Auf die Bundesanwaltschaft ist Verlaß. Ebensowenig, wie sie die Beteiligung der Bundeswehr am Überfall auf Jugoslawien als Rechtsbruch verfolgen wollte, will sie nun gegen Bundeswehroberst Georg Klein ermitteln. Sein Befehl, am 4. September 2009 zwei Tanklaster in der Nähe von Kunduz bombardieren zu lassen, die in einem Flußbett steckengeblieben waren, war mit dem Völkerstrafgesetzbuch und dem Strafgesetzbuch vereinbar. Klein und der ihm zur Seite stehende Unteroffizier wären nicht davon ausgegangen, daß sich Zivilisten im Umfeld der Tanklaster aufgehalten hätten, als sie den Angriffsbefehl gaben. Laut der Bundesanwaltschaft konnten sie "nach gewissenhafter und immer wieder aktualisierter Prüfung aller ihnen zum Geschehensablauf bekannten Fakten und Umstände annehmen, dass ausschließlich Aufständische vor Ort waren", so die Presseerklärung der Bundesbehörde laut Spiegel Online (19.04.2010).
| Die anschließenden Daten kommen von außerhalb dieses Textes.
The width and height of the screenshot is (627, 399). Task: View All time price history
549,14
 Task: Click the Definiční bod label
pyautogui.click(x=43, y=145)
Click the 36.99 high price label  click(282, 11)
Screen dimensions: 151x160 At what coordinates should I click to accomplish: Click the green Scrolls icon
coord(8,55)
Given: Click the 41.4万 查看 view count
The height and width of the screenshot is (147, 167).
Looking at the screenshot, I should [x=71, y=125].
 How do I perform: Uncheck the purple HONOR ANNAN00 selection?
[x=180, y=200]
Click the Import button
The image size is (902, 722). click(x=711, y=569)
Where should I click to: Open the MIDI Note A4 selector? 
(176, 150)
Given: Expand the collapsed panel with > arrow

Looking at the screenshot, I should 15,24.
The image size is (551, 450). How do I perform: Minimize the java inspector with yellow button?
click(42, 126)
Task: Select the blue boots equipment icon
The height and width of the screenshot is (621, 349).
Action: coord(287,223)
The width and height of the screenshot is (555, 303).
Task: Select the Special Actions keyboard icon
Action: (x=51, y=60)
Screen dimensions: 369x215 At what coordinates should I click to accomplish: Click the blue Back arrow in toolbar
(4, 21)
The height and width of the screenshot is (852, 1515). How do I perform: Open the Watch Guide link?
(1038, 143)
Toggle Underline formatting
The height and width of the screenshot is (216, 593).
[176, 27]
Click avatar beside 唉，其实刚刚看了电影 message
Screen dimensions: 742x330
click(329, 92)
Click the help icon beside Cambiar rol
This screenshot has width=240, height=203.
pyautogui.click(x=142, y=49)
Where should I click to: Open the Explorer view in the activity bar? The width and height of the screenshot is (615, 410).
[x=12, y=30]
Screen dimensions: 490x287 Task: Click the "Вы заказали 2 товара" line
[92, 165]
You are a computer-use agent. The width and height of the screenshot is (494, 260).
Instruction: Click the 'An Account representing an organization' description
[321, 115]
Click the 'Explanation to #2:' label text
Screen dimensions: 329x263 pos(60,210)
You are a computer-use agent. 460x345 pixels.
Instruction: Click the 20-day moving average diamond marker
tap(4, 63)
Die Entscheidung kann nicht überraschen, denn es war im Voraus bekannt, daß die Beweise für ein vorsätzlich gegen Zivilisten gerichtetes Handeln des deutschen Befehlshabers kaum zu erbringen wären. Die Fragen, wieso er gegenüber den US-Kampfpiloten irreführenderweise eine akute Bedrohung der Bundeswehr behauptete, ohne die der Angriff nicht möglich gewesen wäre, und wieso er ihr Angebot nicht annahm, zur Warnung eventuell anwesender Zivilisten das Ziel vor dem Angriff tief zu überfliegen, spielen für den in Frage stehenden Vorsatz keine Rolle. Da es sich bei der Bombardierung auch ohne unmittelbare Bedrohung der Bundeswehr laut der Bundesanwaltschaft um eine völkerrechtlich zulässige Kampfhandlung handelte, begünstigt die unterbliebene Anklageerhebung die Wiederholung derartiger Massaker.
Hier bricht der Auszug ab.